CONCILIARE FAMIGLIA E LAVORO
Se si affidassero meno all’ideologia e più ai dati statistici, i difensori della famiglia, otterrebbero sicuramente maggiori successi nella loro battaglia. L’ennesima conferma arriva da un’indagine che Opinium Research, società di consulenza e ricerca di mercato, ha svolto per conto di Linkedin, il social network che favorisce l’incontro tra domanda e offerta di lavoro. Emerge così che il 36 per cento degli intervistati vorrebbe cambiare occupazione per avere più tempo da passare con i propri cari. Più di uno su tre, quindi.
Dietro a una simile aspirazione, c’è una realtà in cui è faticoso conciliare l’attività professionale con gli impegni personali: i guai e gli ostacoli dentro le mura domestiche, perciò, nascono in buona parte in azienda o in fabbrica. Non è solo una questione di tempo disponibile, peraltro. Le esperienze dei Paesi scandinavi, ad esempio, mostrano la stretta relazione esistente tra il tasso di occupazione femminile e il tasso di natalità: contrariamente ai pregiudizi ancora oggi resistenti, con l’aumentare del primo indice cresce anche il secondo. L’idea che non si facciano figli per una scelta egoistica dettata dall’indisponibilità a qualche rinuncia è fuorviante: per troppi, oggi, la prole è un peso difficilmente sostenibile. Servono due stipendi, purché uno non sia assorbito dalle spese per asili nido, baby sitter e via dicendo. Ancora una volta i numeri sono rivelatori.

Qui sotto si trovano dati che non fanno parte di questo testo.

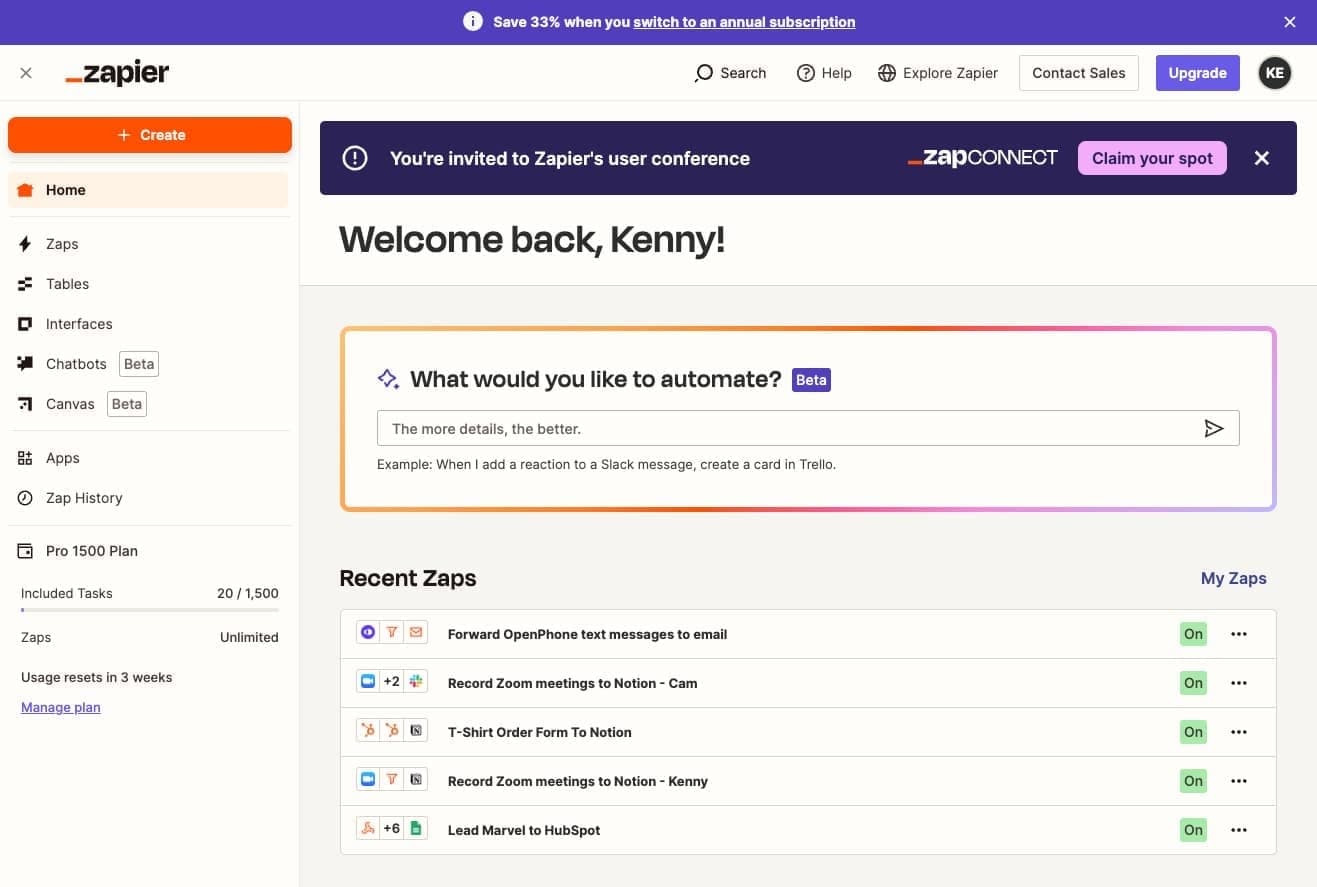Open the Canvas Beta section
1317x887 pixels.
[x=70, y=403]
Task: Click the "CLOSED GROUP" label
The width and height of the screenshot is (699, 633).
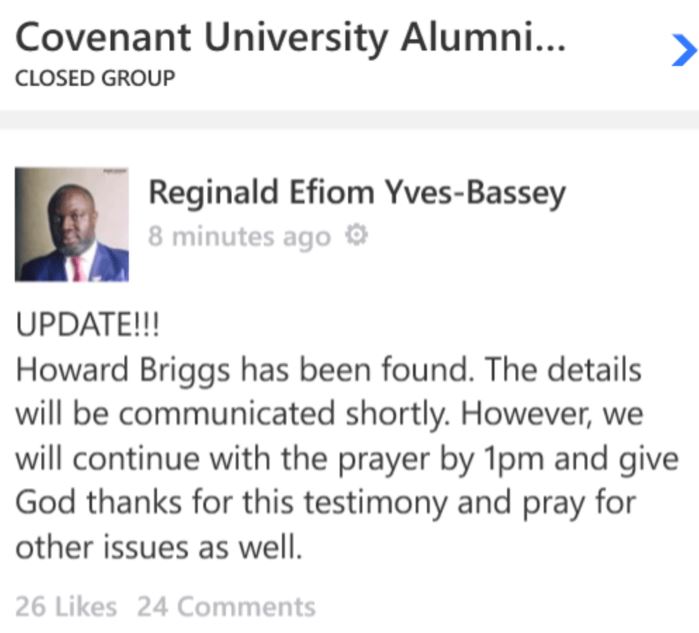Action: pos(95,77)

Il record, per quanto possa sembrare strano a chi immagina che unicamente il Meridione sia pieno di bambini, si registra da tempo alla nostra latitudine. Anche l’ultima classifica di Urbistat vede infatti al primo posto il Trentino-Alto Adige/Südtirol con un indice di 9,2 seguito dalla Campania (8,6) e dalla Sicilia (8,2); sopra la media nazionale (7,6), al quinto posto c’è la Lombardia; poco sotto il Veneto con 7,5 e l’Emilia-Romagna con 7,4. Va osservato che in regione l’ampia rete di servizi e la diffusione delle Tagesmutter sono un fattore decisivo.
L’analisi svolta per conto di Linkedin, poi, ci dice che molto potrebbe essere fatto pure modificando i modelli organizzativi, nel settore pubblico come in quello privato. Pensiamo quali vantaggi potrebbero derivare da un maggior ricorso al telelavoro (che regala al dipendente le ore perse per andare da casa in ufficio), al part time o alla flessibilità degli orari, e capiremo quanto a volte si potrebbe ottenere con poco sforzo e un po’ di fantasia. Non è un caso che Lombardia, Veneto ed Emilia Romagna siano tra le regioni più prolifiche: perché non solo insieme rappresentano il motore economico del Paese, ma sono anche le aree dove risultano più avanzati i traguardi del welfare aziendale e delle sperimentazioni sulle regole contrattuali.
La minaccia alla famiglia, insomma, non viene dai Gay Pride o dalla teoria gender, bensì da una società poco attenta alle reali esigenze dei genitori e dei loro pargoli. E se certe azioni richiedono investimenti da parte dello Stato e delle amministrazioni locali, per altre basterebbe solo un po’ di buona volontà.